Congress is working on another slate of tax changes that could yield big benefits for Americans and families.

Yesterday, House Republicans unveiled a framework for the next version of tax cuts. The reforms are aimed at allowing workers to keep more of their paychecks permanently, build savings for now and retirement, and tap into current resources for immediate needs like new babies and work training.

Tax reform 1.0 (i.e. the tax cuts and reforms passed in 2017) delivered tax cuts to 90 percent of American workers and a $2,000 average tax cut for a family of four. Tax changes also spurned bonuses, wage increases, and new benefits like paid leave for over 4 million workers.

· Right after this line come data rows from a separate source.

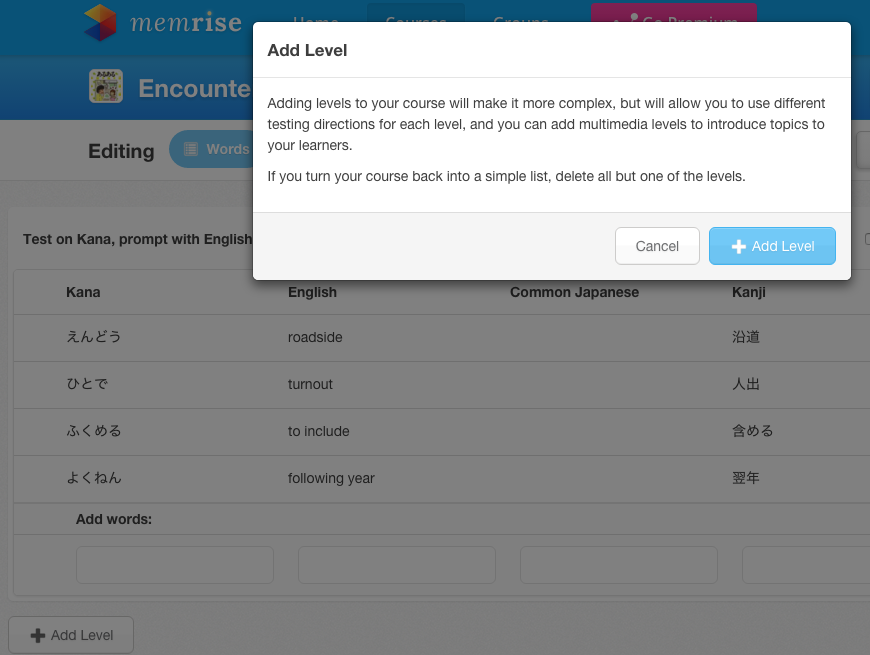The width and height of the screenshot is (870, 655).
Task: Click the Memrise logo icon
Action: (x=100, y=23)
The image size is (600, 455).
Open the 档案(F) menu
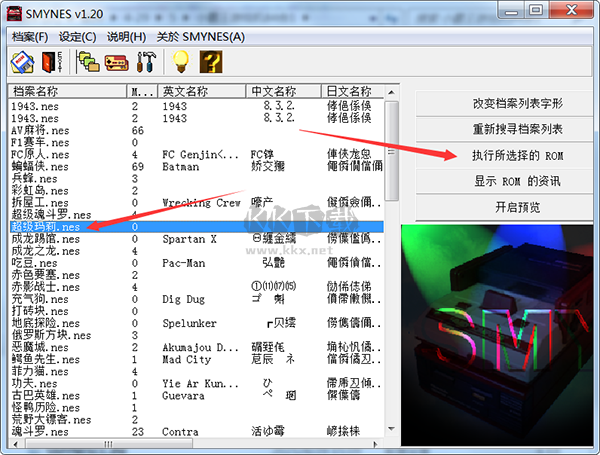30,36
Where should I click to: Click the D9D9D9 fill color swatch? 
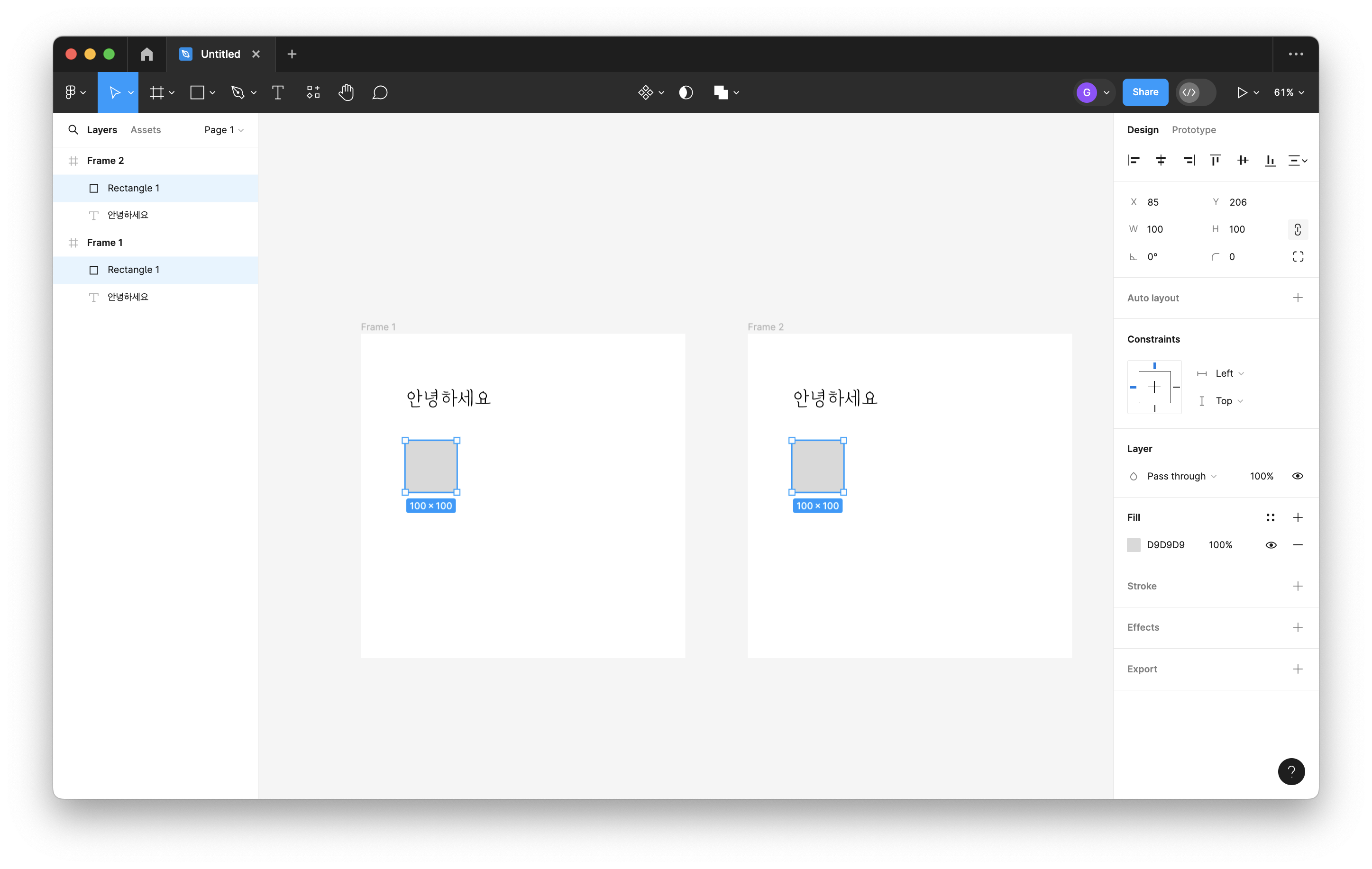coord(1133,545)

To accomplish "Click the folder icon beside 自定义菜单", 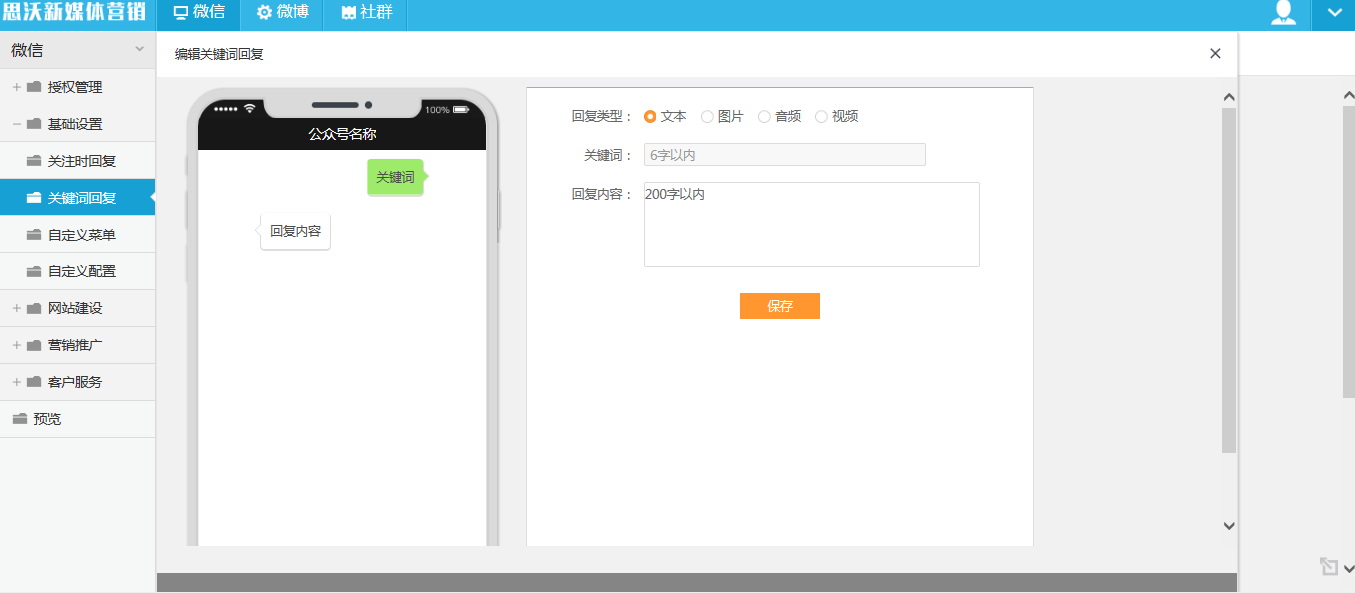I will (x=34, y=235).
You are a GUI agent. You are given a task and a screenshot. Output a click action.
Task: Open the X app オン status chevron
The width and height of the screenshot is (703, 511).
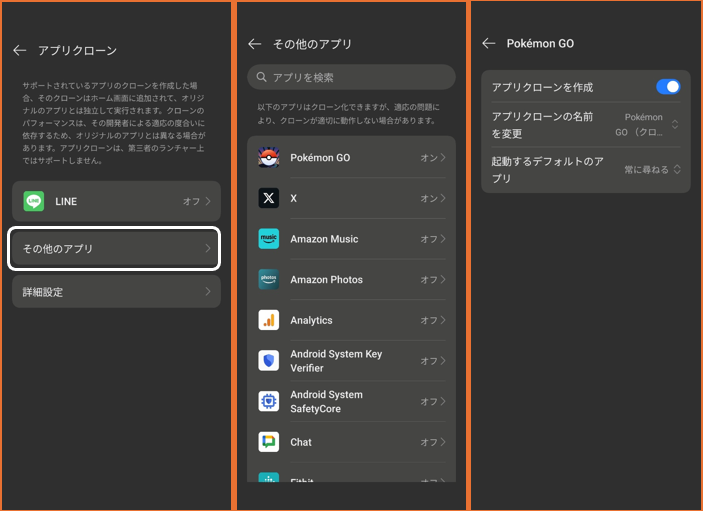click(x=434, y=198)
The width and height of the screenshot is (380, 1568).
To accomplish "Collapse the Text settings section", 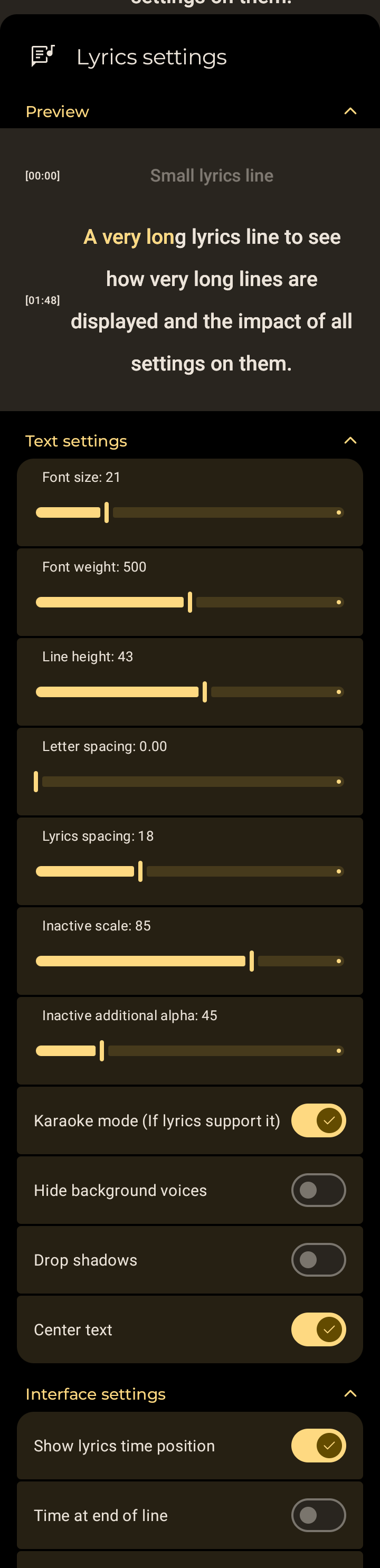I will coord(350,441).
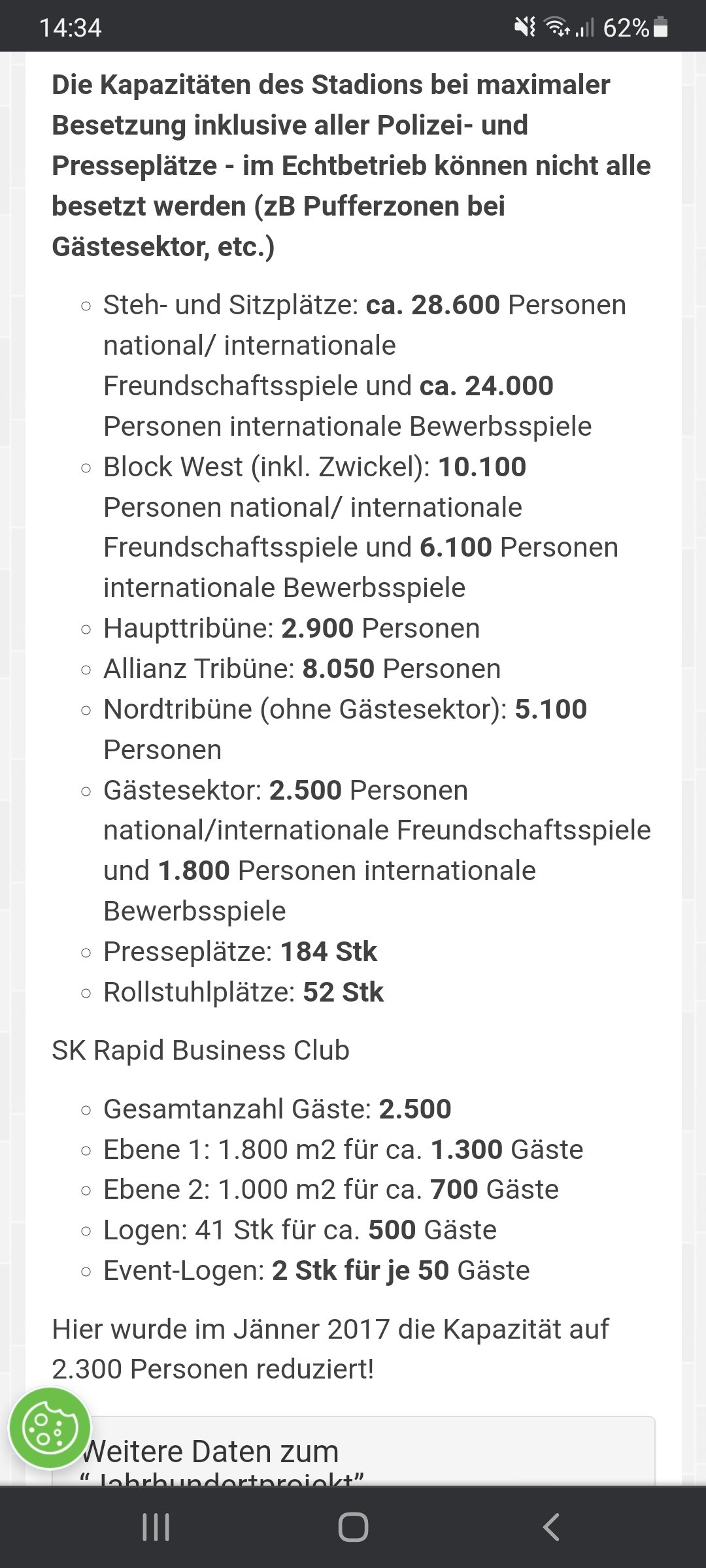Tap the Wi-Fi status icon

point(557,27)
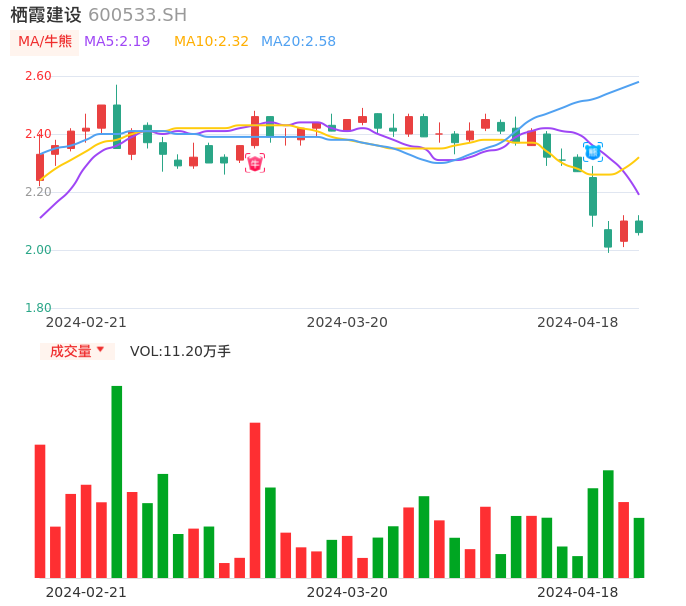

Here are 3 things Tax Reform 2.0 promises to American families:

  1. Make tax cuts permanent for individuals and small businesses. Congress wants to provide individual workers and small business owners the certainty that their tax cuts won’t expire in 2025 by making the cuts permanent.

  2. Encourage workers to save for the future. Congress will consider proposals to help local businesses provide retirement plans to their workers.

  3. Help families save for life’s happenings. Congress proposes several new or expanded savings vehicles for families:

    1. Create a Universal Savings Account that families can use for a variety of needs

    2. Expand 529 education accounts to pay for apprenticeship fees to learn a trade, fund the cost of homeschooling, and help pay off student debt.

    3. Create New Baby savings that allow families to access their own retirement accounts penalty-free for expenses when welcoming a new child (birth or adoption).

There is also proposed relief for startups and entrepreneurs, which will be a big help to women–the fast-growing demographic of small business owners.

Check out the full outline of Tax Reform 2.0 here.

The big takeaway is that Congress wants Americans to start saving for their needs now and in the future. They are willing to use various levers in the law to make that happen.

According to the Federal Reserve, 40 percent of Americans don’t have $400 in emergency funds saved. $400 is hardly enough to purchase a flight from the East to West Coast if a family member suddenly falls ill, to pay for a week-long hotel stay if your home floods, or to meet a car insurance deductible following an accident.

An opinion piece in The Hill by a former deputy assistant at the Treasury underscores that Americans have a chronic savings problem and relying on government is not a good back-up plan:

The 2017 tax law stimulated investment and economic growth, but those benefits will not solve the problem of America’s chronically low savings rate. Saving increases financial security and makes people less dependent on the government for everything from food stamp benefits to retirement income.

Given that the government is running massive deficits and will likely slash benefit programs down the road, the more financial independence people have, the better.

As they say, “the devil is in the details” of any plans for tax reform. We also don’t how this would be funded, which is an important question.

We can welcome Congress’s attention to providing more financial relief to Americans and encouraging greater personal savings rather than government reliance.